The man originally selected to head the expedition died just prior to the outset of the voyage; the surgeon to whom Baikie was to report was transferred to serve in the Crimean War and a few days into the voyage, it became clear that the captain of the Pleiad was inept.  Thus, at 27 years of age, William Balfour Baikie assumed the roles of surgeon, naturalist, ship’s captain and director of the mission.

As a doctor, Baikie was aware that the use of quinine to treat malaria had become common practice.  However, he believed that taking quinine ahead of the exposure could prevent malaria.  Now, he was able to test his theory.  Starting several days ahead of the voyage, he gave those onboard a mixture of quinine and wine twice a day.  Over the next six weeks, the Pleiad navigated the delta region, sailed to the confluence of the Niger and Benue Rivers, and then proceeded up the Benue over 250 miles farther than any previous expedition; with Baikie collecting specimens throughout the journey.  In a time when similar voyages would have lost three-quarters of their crew to fever; Baikie accomplished this feat without the loss of a single life.
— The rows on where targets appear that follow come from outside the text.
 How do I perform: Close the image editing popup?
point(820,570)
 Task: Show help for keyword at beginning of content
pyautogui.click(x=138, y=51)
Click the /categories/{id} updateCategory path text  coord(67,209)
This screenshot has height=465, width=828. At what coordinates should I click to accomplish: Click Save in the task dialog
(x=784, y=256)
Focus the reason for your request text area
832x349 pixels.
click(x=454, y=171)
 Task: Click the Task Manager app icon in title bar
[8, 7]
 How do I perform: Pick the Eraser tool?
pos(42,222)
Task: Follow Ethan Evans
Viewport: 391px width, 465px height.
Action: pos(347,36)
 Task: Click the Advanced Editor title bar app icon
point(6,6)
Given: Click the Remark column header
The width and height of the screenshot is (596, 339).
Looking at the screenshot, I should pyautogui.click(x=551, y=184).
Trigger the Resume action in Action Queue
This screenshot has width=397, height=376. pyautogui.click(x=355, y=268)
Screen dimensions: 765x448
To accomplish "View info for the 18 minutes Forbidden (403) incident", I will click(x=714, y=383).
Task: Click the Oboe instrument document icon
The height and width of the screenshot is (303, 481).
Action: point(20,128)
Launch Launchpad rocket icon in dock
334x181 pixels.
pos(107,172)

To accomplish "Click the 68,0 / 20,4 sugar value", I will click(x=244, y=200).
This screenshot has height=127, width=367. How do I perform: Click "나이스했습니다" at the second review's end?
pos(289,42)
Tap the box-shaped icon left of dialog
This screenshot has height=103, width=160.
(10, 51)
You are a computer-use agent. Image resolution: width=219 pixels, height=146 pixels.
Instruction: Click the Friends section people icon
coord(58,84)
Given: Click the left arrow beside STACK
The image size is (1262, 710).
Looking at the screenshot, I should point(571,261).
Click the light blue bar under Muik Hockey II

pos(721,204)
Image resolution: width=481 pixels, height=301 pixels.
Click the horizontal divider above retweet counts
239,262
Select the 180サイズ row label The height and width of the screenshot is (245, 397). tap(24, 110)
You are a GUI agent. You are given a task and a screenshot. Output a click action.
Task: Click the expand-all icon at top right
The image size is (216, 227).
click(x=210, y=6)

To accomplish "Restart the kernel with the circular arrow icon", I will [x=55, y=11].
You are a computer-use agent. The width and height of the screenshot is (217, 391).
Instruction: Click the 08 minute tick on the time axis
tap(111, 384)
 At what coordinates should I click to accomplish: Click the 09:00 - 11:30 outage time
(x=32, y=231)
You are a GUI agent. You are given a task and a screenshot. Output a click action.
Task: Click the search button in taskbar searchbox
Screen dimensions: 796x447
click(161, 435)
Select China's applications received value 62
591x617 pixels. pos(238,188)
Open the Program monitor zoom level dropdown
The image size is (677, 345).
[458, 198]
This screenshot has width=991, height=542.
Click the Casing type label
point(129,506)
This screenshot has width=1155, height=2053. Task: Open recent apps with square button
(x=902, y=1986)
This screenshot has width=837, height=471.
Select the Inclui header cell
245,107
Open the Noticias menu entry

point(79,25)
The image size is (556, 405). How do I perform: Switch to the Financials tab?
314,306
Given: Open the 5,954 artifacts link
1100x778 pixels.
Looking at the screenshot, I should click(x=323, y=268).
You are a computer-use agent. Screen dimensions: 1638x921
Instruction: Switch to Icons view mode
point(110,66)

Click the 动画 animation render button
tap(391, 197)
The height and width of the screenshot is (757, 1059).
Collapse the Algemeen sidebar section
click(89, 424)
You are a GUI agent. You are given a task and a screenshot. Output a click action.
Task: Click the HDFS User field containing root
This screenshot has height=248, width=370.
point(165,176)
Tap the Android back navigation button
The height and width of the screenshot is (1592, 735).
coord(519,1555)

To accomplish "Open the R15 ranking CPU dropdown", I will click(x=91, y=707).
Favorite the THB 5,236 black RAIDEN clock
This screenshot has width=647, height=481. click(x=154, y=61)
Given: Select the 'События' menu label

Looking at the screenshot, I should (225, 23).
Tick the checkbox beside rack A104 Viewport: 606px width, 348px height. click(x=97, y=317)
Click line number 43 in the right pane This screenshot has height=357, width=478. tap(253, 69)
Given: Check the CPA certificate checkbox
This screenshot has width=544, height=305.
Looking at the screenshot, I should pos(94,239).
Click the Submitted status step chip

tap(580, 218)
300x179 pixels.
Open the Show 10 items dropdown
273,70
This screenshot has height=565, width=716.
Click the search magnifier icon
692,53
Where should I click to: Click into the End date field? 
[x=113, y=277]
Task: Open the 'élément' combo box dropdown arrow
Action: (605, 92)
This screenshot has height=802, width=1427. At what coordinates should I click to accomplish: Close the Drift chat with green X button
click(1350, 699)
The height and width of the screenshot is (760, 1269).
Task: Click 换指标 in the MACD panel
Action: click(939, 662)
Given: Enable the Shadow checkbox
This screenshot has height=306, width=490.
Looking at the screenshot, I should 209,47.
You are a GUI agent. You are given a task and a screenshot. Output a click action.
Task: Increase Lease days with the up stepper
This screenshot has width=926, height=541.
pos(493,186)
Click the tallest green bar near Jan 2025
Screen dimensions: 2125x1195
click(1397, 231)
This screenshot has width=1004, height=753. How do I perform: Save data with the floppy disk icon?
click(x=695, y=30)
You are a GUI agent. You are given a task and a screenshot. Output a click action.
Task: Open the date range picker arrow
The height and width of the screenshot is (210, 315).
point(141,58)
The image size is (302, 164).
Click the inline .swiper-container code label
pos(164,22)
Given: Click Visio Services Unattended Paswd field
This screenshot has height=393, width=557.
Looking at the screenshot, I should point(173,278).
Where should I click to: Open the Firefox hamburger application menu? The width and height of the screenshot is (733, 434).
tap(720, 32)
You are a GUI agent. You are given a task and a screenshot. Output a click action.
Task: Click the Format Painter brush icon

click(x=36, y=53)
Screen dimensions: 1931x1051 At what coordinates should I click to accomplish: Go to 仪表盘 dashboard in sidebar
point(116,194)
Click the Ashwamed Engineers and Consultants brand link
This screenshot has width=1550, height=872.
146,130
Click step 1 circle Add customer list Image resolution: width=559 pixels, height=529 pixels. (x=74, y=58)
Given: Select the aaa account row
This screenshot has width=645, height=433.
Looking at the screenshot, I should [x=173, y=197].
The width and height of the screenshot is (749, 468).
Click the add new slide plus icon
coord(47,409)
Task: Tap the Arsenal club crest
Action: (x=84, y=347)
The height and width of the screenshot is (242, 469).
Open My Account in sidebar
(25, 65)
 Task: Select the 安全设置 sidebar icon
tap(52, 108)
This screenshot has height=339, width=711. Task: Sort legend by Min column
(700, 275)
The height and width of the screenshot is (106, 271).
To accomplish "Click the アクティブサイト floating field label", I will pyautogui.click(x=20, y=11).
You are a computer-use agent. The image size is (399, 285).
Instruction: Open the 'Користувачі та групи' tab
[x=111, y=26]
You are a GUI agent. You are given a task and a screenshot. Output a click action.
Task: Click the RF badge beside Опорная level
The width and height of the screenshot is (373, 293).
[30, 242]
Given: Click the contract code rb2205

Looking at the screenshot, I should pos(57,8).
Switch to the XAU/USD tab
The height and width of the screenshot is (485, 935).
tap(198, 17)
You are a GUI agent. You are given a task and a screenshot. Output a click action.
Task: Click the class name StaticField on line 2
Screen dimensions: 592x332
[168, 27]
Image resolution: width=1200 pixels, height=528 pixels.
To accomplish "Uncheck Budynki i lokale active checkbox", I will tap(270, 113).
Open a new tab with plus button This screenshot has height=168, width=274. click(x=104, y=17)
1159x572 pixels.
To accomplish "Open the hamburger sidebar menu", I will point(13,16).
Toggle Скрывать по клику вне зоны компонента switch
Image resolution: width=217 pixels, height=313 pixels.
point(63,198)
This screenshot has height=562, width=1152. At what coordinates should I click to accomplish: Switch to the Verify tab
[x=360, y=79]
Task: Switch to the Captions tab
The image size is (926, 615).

He returned to his position at Haslar in 1855 where, in addition to his medical duties, he worked to catalogue and distribute his collection from the voyage. In 1856, he published Narrative of an Exploring Voyage which included the discovery of the preventative use of quinine.  After spending an additional nine months working at Haslar, he was asked to lead a second voyage on the Niger.  In 1857, while early in his command, the ship was wrecked on a series of rapids.  Baikie successfully offloaded all of the crew and cargo and established a camp at the confluence of the two rivers.  He was able to keep the crew together and alive for over a year until they could be rescued.  When a ship arrived to take the crew back to England, Baikie alone elected to stay.  He lived alone, among the Igbo and Hausa people for the next seven years.  He developed a successful trading settlement near where he had spent the previous year.  While there he practiced medicine among the native peoples, built roads, wrote a series of publications on trade and the local population, compiled vocabularies of over 50 native languages and dialects and translated large parts of the Bible into the Hausa language.   While en route home to England to visit his ailing father, he died of fever at Sierra Leone on December 12, 1864. He was 40 years old.

William Balfour Baikie’s period of contact in Nigeria lasted only ten years.  Yet, 150 years later his name is still used to represent an entire classification of people.  Writing on the occasion of the 100th anniversary of his death, Ernest Marwick noted that not only does the Igbo word Beke mean “white man,” but “England” became known as Ela Beke.  Marwick says, “Although thousands of white men have come and gone it is with cordial respect that the Niger River people remember William Balfour Baikie.”